__Exercise objective__:
Reproduce exactly the line that contains "Where should I" and all lines that follow it in the records below, ending with the last one.

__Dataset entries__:

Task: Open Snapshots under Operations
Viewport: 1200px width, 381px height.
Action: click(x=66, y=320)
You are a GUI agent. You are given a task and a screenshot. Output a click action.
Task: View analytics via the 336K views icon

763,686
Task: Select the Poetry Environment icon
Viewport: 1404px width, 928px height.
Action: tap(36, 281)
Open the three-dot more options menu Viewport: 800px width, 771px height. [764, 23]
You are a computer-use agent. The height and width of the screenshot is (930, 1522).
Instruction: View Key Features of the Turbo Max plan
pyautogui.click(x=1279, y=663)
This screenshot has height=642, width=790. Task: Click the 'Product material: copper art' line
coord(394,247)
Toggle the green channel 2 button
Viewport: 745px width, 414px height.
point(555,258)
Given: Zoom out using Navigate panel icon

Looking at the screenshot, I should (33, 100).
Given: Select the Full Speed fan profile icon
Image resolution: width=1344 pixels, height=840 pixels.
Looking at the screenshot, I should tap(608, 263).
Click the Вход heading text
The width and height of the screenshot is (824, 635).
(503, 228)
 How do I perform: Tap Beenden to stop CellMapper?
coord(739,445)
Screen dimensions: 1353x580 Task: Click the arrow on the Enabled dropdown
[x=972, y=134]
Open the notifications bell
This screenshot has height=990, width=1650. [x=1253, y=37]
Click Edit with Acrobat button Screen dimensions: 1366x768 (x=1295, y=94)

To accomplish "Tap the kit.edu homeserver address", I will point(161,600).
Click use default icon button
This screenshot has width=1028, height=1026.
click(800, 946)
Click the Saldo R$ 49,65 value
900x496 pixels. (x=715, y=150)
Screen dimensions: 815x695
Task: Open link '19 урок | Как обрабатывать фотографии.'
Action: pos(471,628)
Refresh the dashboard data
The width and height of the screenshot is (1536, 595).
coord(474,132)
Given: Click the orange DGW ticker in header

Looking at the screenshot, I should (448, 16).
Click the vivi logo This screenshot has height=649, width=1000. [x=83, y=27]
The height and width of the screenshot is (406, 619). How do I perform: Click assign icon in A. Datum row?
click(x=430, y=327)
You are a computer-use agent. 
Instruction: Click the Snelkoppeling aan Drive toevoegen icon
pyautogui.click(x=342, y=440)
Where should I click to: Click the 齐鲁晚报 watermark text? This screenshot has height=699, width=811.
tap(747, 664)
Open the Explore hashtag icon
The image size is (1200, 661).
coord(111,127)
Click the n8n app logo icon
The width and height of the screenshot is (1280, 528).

__Response to the exercise__:
Where should I click to: Click the 齐鲁晚报 watermark text? This screenshot has height=699, width=811.
tap(747, 664)
Open the Explore hashtag icon
The image size is (1200, 661).
coord(111,127)
Click the n8n app logo icon
The width and height of the screenshot is (1280, 528).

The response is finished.